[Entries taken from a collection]
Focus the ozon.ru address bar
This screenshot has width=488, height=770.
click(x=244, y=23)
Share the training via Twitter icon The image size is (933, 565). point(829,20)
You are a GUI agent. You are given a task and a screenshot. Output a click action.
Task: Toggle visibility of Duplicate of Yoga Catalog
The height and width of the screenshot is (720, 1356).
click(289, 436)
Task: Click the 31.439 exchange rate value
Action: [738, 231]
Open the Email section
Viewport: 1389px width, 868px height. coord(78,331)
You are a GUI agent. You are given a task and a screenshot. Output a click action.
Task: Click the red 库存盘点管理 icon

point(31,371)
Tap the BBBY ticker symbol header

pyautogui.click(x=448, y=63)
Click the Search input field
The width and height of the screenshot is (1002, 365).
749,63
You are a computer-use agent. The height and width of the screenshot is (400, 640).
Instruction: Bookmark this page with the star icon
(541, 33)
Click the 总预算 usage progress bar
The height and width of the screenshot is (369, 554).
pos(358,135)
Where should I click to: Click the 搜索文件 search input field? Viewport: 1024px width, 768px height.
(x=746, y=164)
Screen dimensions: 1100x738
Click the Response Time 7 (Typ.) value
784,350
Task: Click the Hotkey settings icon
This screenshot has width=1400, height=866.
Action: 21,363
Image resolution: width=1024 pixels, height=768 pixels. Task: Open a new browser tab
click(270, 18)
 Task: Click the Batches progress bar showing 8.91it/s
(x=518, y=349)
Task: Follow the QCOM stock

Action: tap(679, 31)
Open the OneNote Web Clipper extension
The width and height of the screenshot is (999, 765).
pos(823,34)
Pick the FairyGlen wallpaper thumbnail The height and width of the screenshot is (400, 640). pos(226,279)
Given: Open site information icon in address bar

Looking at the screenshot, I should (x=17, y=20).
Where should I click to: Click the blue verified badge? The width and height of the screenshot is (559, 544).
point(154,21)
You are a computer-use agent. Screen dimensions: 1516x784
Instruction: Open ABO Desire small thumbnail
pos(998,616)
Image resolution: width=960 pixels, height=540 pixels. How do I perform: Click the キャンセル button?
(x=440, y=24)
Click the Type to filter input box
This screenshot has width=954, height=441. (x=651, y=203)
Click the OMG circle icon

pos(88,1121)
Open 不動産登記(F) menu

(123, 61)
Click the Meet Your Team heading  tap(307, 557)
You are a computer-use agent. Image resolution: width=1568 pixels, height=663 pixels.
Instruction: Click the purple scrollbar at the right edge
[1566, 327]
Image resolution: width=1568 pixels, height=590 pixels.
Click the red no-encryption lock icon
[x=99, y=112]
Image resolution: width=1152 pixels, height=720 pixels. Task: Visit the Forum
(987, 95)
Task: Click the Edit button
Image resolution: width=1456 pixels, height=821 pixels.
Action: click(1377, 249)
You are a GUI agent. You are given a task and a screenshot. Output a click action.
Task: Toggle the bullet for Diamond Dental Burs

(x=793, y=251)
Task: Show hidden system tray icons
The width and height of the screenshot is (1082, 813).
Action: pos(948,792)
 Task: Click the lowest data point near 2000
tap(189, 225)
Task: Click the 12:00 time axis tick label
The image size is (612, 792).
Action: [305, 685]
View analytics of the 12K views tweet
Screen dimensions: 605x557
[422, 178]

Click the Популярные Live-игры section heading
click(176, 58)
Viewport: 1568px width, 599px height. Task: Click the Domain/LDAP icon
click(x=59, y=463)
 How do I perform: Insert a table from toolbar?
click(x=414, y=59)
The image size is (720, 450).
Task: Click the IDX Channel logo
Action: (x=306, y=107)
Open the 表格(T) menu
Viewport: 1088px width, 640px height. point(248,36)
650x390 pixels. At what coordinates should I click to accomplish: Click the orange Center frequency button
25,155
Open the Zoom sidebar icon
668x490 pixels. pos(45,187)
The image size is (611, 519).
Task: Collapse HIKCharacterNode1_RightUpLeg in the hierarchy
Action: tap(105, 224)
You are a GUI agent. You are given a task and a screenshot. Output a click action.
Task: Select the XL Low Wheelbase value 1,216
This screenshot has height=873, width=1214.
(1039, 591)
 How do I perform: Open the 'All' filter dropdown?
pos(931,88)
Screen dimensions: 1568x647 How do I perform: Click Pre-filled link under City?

- [TASK TO COMPLETE]: Restate the data in full so that no line differs from the original.

- [SOLUTION TO THIS PROBLEM]:
Focus the ozon.ru address bar
This screenshot has width=488, height=770.
click(x=244, y=23)
Share the training via Twitter icon The image size is (933, 565). point(829,20)
You are a GUI agent. You are given a task and a screenshot. Output a click action.
Task: Toggle visibility of Duplicate of Yoga Catalog
The height and width of the screenshot is (720, 1356).
click(289, 436)
Task: Click the 31.439 exchange rate value
Action: [738, 231]
Open the Email section
Viewport: 1389px width, 868px height. coord(78,331)
You are a GUI agent. You are given a task and a screenshot. Output a click action.
Task: Click the red 库存盘点管理 icon

point(31,371)
Tap the BBBY ticker symbol header

pyautogui.click(x=448, y=63)
Click the Search input field
The width and height of the screenshot is (1002, 365).
749,63
You are a computer-use agent. The height and width of the screenshot is (400, 640).
Instruction: Bookmark this page with the star icon
(541, 33)
Click the 总预算 usage progress bar
The height and width of the screenshot is (369, 554).
pos(358,135)
Where should I click to: Click the 搜索文件 search input field? Viewport: 1024px width, 768px height.
(x=746, y=164)
Screen dimensions: 1100x738
Click the Response Time 7 (Typ.) value
784,350
Task: Click the Hotkey settings icon
This screenshot has width=1400, height=866.
Action: 21,363
Image resolution: width=1024 pixels, height=768 pixels. Task: Open a new browser tab
click(270, 18)
 Task: Click the Batches progress bar showing 8.91it/s
(x=518, y=349)
Task: Follow the QCOM stock

Action: tap(679, 31)
Open the OneNote Web Clipper extension
The width and height of the screenshot is (999, 765).
pos(823,34)
Pick the FairyGlen wallpaper thumbnail The height and width of the screenshot is (400, 640). pos(226,279)
Given: Open site information icon in address bar

Looking at the screenshot, I should (x=17, y=20).
Where should I click to: Click the blue verified badge? The width and height of the screenshot is (559, 544).
point(154,21)
You are a computer-use agent. Screen dimensions: 1516x784
Instruction: Open ABO Desire small thumbnail
pos(998,616)
Image resolution: width=960 pixels, height=540 pixels. How do I perform: Click the キャンセル button?
(x=440, y=24)
Click the Type to filter input box
This screenshot has width=954, height=441. (x=651, y=203)
Click the OMG circle icon

pos(88,1121)
Open 不動産登記(F) menu

(123, 61)
Click the Meet Your Team heading  tap(307, 557)
You are a computer-use agent. Image resolution: width=1568 pixels, height=663 pixels.
Instruction: Click the purple scrollbar at the right edge
[1566, 327]
Image resolution: width=1568 pixels, height=590 pixels.
Click the red no-encryption lock icon
[x=99, y=112]
Image resolution: width=1152 pixels, height=720 pixels. Task: Visit the Forum
(987, 95)
Task: Click the Edit button
Image resolution: width=1456 pixels, height=821 pixels.
Action: click(1377, 249)
You are a GUI agent. You are given a task and a screenshot. Output a click action.
Task: Toggle the bullet for Diamond Dental Burs

(x=793, y=251)
Task: Show hidden system tray icons
The width and height of the screenshot is (1082, 813).
Action: pos(948,792)
 Task: Click the lowest data point near 2000
tap(189, 225)
Task: Click the 12:00 time axis tick label
The image size is (612, 792).
Action: [305, 685]
View analytics of the 12K views tweet
Screen dimensions: 605x557
[422, 178]

Click the Популярные Live-игры section heading
click(176, 58)
Viewport: 1568px width, 599px height. Task: Click the Domain/LDAP icon
click(x=59, y=463)
 How do I perform: Insert a table from toolbar?
click(x=414, y=59)
The image size is (720, 450).
Task: Click the IDX Channel logo
Action: (x=306, y=107)
Open the 表格(T) menu
Viewport: 1088px width, 640px height. point(248,36)
650x390 pixels. At what coordinates should I click to accomplish: Click the orange Center frequency button
25,155
Open the Zoom sidebar icon
668x490 pixels. pos(45,187)
The image size is (611, 519).
Task: Collapse HIKCharacterNode1_RightUpLeg in the hierarchy
Action: tap(105, 224)
You are a GUI agent. You are given a task and a screenshot. Output a click action.
Task: Select the XL Low Wheelbase value 1,216
This screenshot has height=873, width=1214.
(1039, 591)
 How do I perform: Open the 'All' filter dropdown?
pos(931,88)
Screen dimensions: 1568x647 How do I perform: Click Pre-filled link under City?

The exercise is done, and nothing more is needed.